I feel like he’s talking about more than just my being a gargoyle. “What does that—”
He stops me. “Not now,” he says. “For now, close your eyes.” He waits until I do before continuing. “Take a deep breath, let it out. And reach for that part of yourself that’s hidden. The part you keep a secret from everyone else.”
When I do, I can’t help but see all the different threads inside me, each one a string that leads to a different piece of me, a different person or thing that makes me.
On the plus side, all I have to do is lay hands on the individual strings to realize what I’m dealing with. Bright orange for my love of reading. Soft blue for the ocean. Turquoise for my mother’s laugh. Hot pink for Macy. Black for Jaxon, along with a single two-toned thread that starts as a medium green and keeps getting darker and darker until it fades into black. One look and I’m nearly positive that this is our mating bond, though I don’t know how I know that. Red for my art. Brown for Saturday-morning walks with my father. There’s even a brilliant emerald-green string, almost shimmering, it’s so iridescent. I start to reach for that one, but a voice warns me to stay away from that string. Before I can really give it more thought, I get distracted by a gorgeous cerulean string, which I instinctively know is my mother. A deep russet string, my father. Even an aquamarine string for La Jolla.
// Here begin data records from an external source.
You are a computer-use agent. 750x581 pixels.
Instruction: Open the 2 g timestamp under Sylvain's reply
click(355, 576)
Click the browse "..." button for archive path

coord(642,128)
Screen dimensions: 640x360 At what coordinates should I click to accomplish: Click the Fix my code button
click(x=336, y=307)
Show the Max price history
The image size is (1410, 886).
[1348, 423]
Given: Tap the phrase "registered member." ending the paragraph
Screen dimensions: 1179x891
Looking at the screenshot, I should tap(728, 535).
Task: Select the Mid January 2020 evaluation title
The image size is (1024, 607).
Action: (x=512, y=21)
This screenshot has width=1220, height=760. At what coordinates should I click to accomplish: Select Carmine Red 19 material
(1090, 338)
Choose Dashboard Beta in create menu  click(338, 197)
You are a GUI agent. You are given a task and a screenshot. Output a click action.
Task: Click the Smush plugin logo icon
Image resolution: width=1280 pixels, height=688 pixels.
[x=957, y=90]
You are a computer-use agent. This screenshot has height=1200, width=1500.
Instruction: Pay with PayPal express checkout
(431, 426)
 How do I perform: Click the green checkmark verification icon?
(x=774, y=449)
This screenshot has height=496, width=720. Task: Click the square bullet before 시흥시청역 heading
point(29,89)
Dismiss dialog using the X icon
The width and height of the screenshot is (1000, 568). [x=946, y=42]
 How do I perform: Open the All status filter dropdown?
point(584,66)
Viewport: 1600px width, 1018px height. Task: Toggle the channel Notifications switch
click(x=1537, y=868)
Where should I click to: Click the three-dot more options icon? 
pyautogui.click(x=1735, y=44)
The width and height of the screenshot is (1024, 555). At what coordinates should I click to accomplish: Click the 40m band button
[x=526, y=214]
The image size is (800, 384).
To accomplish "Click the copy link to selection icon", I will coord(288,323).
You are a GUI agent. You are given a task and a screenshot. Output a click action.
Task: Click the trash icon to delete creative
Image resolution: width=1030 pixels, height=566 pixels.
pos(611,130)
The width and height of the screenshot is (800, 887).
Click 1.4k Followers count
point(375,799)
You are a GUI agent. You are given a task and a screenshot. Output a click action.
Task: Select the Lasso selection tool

The list goes on and on, and so do the colored strings, and I sort through them all—even ones I don’t recognize yet—until I finally find a shiny platinum one buried deep in the middle of all the others.
Instinctively, I know this one is it. My gargoyle.
Not going to lie, I’m a little scared of it and what it can do. But being afraid never got me anywhere, and it’s definitely not going to solve this problem, so I just reach for it, breath held and heart beating way too fast.
The moment I touch it, I feel something resonate deep inside me, kind of like I did with Hudson’s magic earlier. But this is deeper, stronger—a tidal wave where that was just a drop—and I can feel it sweeping over me. Roiling around me. Burying me in its power and its presence.
There’s a part of me that wants to pull back, that wants to protect myself more than it wants anything else. But it’s too late. Everything is crashing in on me now, and all I can do is hang on and wait to see what happens.
It doesn’t take long, maybe a second or two, though it feels like an eternity. It starts in my hands and arms, a heaviness that feels completely foreign and yet completely right all at the same time. Once it reaches my shoulders, it spreads like wildfire down my torso to my hips and legs and feet before finally sweeping up my neck to my jaw and cheeks and the top of my head.
At the same time, there’s a burning in my back, and it scares me a little until I remember—my wings. Of course.
And then it’s done and I’m standing in the middle of Katmere’s laundry room in my gargoyle form—and nothing has ever felt so weird. Really, really weird.
Now that I’ve shifted, I keep holding on to the string deep inside me, but I let go when Hudson tells me to.
“What’s wrong?” I ask as he grins down at me. And, on a side note, can I just say how goddamn unfair it is that I’m short, even as a gargoyle? I mean, I just turned to stone for God’s sake. Can’t I at least grow a few inches along with the transformation?
“You’re never going to stop complaining about that, are you?” Hudson asks.
“Never!” I answer immediately. But I’ve got bigger things than my height to worry about right now. “Why can’t I hold on to the string?” I mean, it’s no big deal—it’s not like it’s burning my stone hands or anything. I’m just curious.
“Because I’m pretty sure the longer you hold the string, the more like a statue you become. But shifting to right here, to this point, lets you move and walk and fly,” he tells me.
“Oh! So pretty important, then, huh?” I joke, right before I decide to see if Hudson is right.
Turns out, he is. I can walk. I can also dance and spin in circles and jump so hard, I shake the whole floor. And it is absolutely amazing!
There’s a part of me that wants to see if I can fly—I’ve already wiggled my wings and they work—but there are a couple of problems with that. One, we’re inside, and if I can’t stop, I really, really don’t want to explain to Uncle Finn why I’ve either knocked myself senseless or crashed through one of the castle walls.